Print the lines of the listing below verbatim, starting at the line that contains "Select page 2 of Appointments" and continuing through the final line of the listing.

═══ Working data ═══

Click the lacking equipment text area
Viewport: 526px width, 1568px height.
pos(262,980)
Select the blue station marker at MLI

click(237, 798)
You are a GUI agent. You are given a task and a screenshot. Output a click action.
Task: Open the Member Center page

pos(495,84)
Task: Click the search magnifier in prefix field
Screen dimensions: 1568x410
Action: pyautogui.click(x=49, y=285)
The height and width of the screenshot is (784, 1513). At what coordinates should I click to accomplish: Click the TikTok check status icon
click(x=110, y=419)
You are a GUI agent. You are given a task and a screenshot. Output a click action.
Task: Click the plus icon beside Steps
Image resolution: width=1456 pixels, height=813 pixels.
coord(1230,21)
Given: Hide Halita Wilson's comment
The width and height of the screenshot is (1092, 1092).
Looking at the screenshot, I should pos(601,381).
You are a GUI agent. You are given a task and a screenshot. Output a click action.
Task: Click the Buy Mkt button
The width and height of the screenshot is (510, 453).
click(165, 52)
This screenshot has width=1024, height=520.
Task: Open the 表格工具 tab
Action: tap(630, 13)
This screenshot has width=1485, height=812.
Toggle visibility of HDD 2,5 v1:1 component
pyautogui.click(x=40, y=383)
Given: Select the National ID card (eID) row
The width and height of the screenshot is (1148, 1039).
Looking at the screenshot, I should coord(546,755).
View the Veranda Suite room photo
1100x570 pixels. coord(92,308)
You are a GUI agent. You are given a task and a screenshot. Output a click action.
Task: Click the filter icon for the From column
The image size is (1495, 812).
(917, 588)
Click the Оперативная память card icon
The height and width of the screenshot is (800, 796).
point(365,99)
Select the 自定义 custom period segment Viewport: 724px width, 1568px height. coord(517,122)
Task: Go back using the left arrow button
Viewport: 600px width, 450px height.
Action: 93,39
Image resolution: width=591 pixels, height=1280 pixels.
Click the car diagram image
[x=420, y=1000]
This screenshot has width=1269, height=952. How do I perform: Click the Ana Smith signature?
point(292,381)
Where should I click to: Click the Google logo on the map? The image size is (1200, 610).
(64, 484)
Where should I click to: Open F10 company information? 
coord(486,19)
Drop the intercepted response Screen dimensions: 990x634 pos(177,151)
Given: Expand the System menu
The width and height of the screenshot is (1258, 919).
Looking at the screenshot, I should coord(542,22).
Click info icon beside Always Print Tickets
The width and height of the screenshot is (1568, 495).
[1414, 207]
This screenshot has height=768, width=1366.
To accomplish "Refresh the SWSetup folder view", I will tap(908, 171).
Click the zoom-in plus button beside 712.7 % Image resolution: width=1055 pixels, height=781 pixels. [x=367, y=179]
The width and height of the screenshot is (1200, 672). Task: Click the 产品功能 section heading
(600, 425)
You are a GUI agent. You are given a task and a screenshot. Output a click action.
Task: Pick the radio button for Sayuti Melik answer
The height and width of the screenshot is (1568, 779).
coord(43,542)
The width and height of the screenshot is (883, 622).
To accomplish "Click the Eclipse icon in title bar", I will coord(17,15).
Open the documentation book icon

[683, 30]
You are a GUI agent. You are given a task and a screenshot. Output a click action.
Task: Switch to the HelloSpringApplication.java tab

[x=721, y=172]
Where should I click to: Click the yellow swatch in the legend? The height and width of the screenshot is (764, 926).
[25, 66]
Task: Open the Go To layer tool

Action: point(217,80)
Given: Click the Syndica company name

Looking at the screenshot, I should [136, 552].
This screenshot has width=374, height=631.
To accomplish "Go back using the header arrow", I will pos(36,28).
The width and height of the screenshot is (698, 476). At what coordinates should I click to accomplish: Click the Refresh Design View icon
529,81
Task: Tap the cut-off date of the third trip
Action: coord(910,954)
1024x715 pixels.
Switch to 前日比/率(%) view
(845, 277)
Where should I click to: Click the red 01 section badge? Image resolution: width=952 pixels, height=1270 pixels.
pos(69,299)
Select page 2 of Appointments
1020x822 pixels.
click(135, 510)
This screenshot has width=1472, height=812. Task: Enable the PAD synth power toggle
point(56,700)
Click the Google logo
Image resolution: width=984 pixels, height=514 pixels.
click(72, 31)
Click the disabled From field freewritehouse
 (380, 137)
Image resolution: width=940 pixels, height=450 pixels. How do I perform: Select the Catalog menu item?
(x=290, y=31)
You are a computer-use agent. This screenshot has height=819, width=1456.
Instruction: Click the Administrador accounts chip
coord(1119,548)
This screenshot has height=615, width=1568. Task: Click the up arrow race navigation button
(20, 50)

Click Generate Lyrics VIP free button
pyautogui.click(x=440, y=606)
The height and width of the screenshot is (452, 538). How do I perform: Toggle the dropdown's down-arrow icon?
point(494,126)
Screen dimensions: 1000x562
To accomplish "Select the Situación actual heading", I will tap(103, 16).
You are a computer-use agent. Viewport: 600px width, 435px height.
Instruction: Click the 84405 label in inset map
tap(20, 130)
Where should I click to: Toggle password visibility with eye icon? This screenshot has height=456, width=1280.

═══

## Full answer
Select page 2 of Appointments
1020x822 pixels.
click(135, 510)
This screenshot has width=1472, height=812. Task: Enable the PAD synth power toggle
point(56,700)
Click the Google logo
Image resolution: width=984 pixels, height=514 pixels.
click(72, 31)
Click the disabled From field freewritehouse
 (380, 137)
Image resolution: width=940 pixels, height=450 pixels. How do I perform: Select the Catalog menu item?
(x=290, y=31)
You are a computer-use agent. This screenshot has height=819, width=1456.
Instruction: Click the Administrador accounts chip
coord(1119,548)
This screenshot has height=615, width=1568. Task: Click the up arrow race navigation button
(20, 50)

Click Generate Lyrics VIP free button
pyautogui.click(x=440, y=606)
The height and width of the screenshot is (452, 538). How do I perform: Toggle the dropdown's down-arrow icon?
point(494,126)
Screen dimensions: 1000x562
To accomplish "Select the Situación actual heading", I will tap(103, 16).
You are a computer-use agent. Viewport: 600px width, 435px height.
Instruction: Click the 84405 label in inset map
tap(20, 130)
Where should I click to: Toggle password visibility with eye icon? This screenshot has height=456, width=1280.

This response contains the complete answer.